Pero no me había limitado a traspasar la pantalla. Ahora estaba entrando en el ojo del director, como si, en el acto de tomar posesión de nuestras raíces comunes, alcanzase a ver el mundo como él lo veía. Estaba compartiendo su curiosidad y su estupor, y dándome cuenta con tristeza, como debía haber hecho también él, que esa era la última vez que sería filmada la vitalidad de una cultura incontaminada.

Era Sicilia lo que veía en la pantalla. La Sicilia que, en mi familia, mis abuelos habían sido los últimos en conocer. La Sicilia olvidada. Un lugar en el que la luz del día era preciosa y las noches completamente misteriosas y oscuras. Un lugar que permaneció inalterado durante siglos, en el que el estilo de vida era siempre el mismo y las calamidades naturales formaban parte de la vida normal, amenazada a cada momento por la muerte y la destrucción. Un lugar en el que la religión tenía una importancia primaria, en el que los sufrimientos de la vida se transformaban en Calvario. No es casual que la Semana Santa haya sido siempre tan importante en Sicilia. En el fondo, aquello con lo que esta gente se identificaba era justamente la liturgia de la crucifixión.

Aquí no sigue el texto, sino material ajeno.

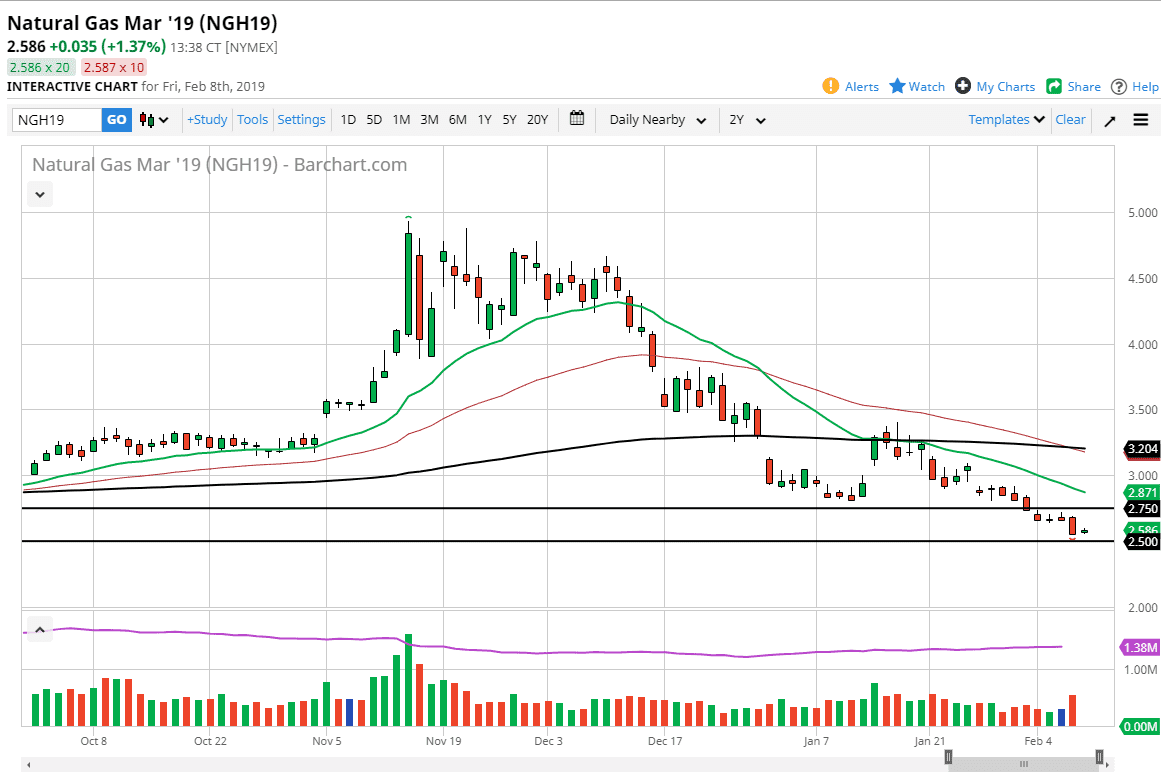Screen dimensions: 1161x779
Task: Expand the Daily Nearby dropdown
Action: tap(658, 120)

Eran los hijos de Sísifo, que había encarcelado a Tánatos para evitar el deceso de los hombres, los hijos de Prometeo, que había robado el fuego a los dioses para donárselo a los mortales, y por cuyas acciones ambos habían sido castigados por toda la eternidad. Gente que buscaba la redención a través del trabajo manual: en las vísceras de la tierra (Surfarara), en mar abierto (Contadini del mare), en las colinas (Parabola d’oro), tirando las redes, cortando el grano, extrayendo el azufre. Gente que parecía orar a través del cansancio de sus manos.

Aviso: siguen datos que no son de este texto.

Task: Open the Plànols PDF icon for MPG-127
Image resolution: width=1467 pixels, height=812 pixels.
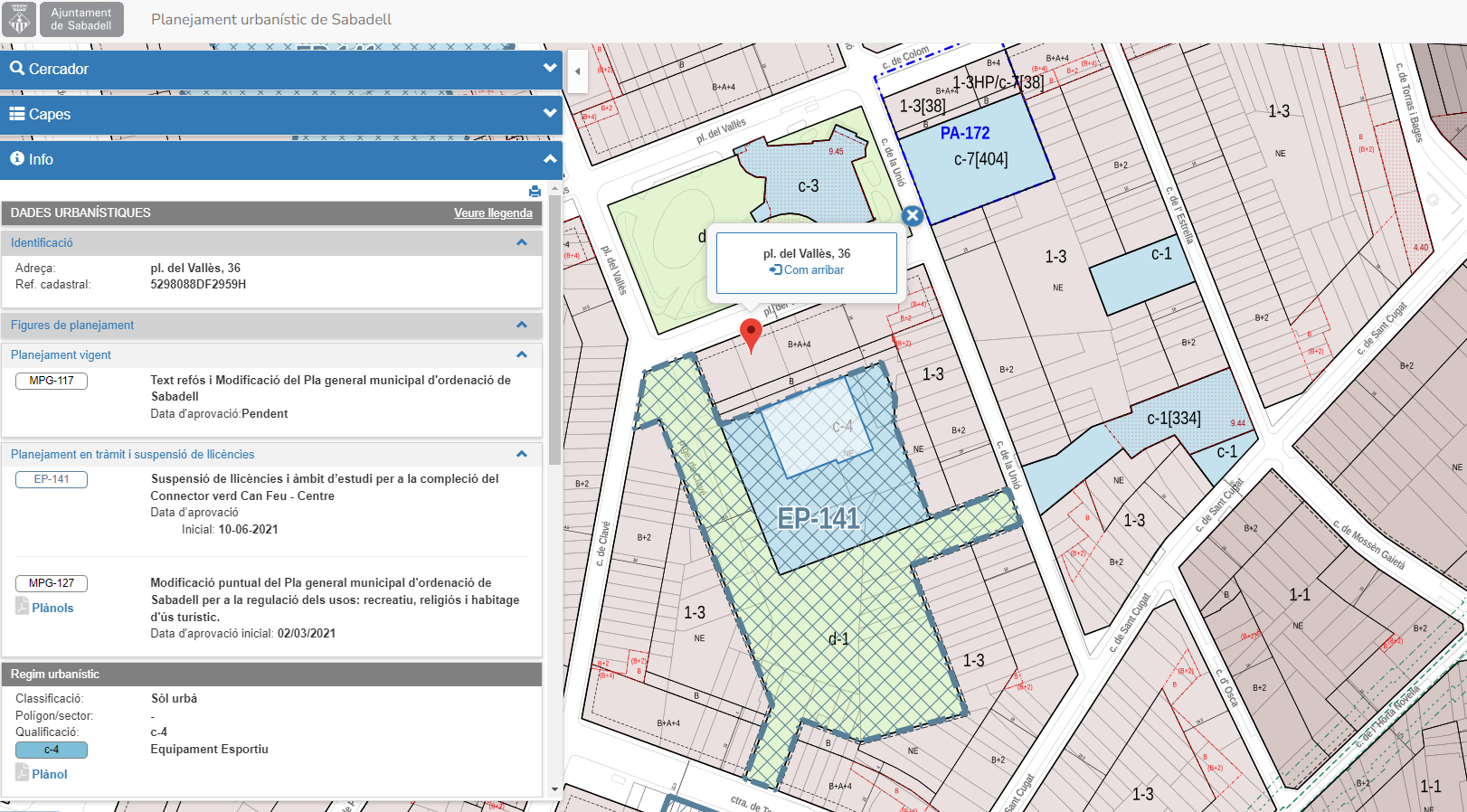Action: [x=23, y=607]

¿De qué estaba compuesta esta alquimia? Era el cine en su esencia, el cine en el que el director no se limita a registrar la realidad sino que la vive en primera persona. En los documentales de De Seta reconocí la misma humilde empatía que había encontrado cuarenta años antes en su largometraje Banditi a Orgosolo. No era solo el mundo de mis antepasados el que había aparecido ante mis ojos, sino también un cine que ya no existía. Un cine que tenía el poder de la evocación religiosa. La proyección duró menos de una hora, pero el tiempo pasó muy lentamente, como si hubiese habitado cada uno de los fotogramas. Era el cine en su expresión mejor, un cine capaz de transformarte. Entendí cosas que nunca había entendido y viví emociones para mí desconocidas. Como si hubiera viajado a un paraíso perdido.

***

Texto escrito para la Cineteca del Comune di Bologna en ocasión de la presentación en la Mostra d’arte cinematografica di Venezia 2005 de Banditi a Orgosolo, versión restaurada por la Cineteca di Bologna-Laboratorio L’Immagine Ritrovata.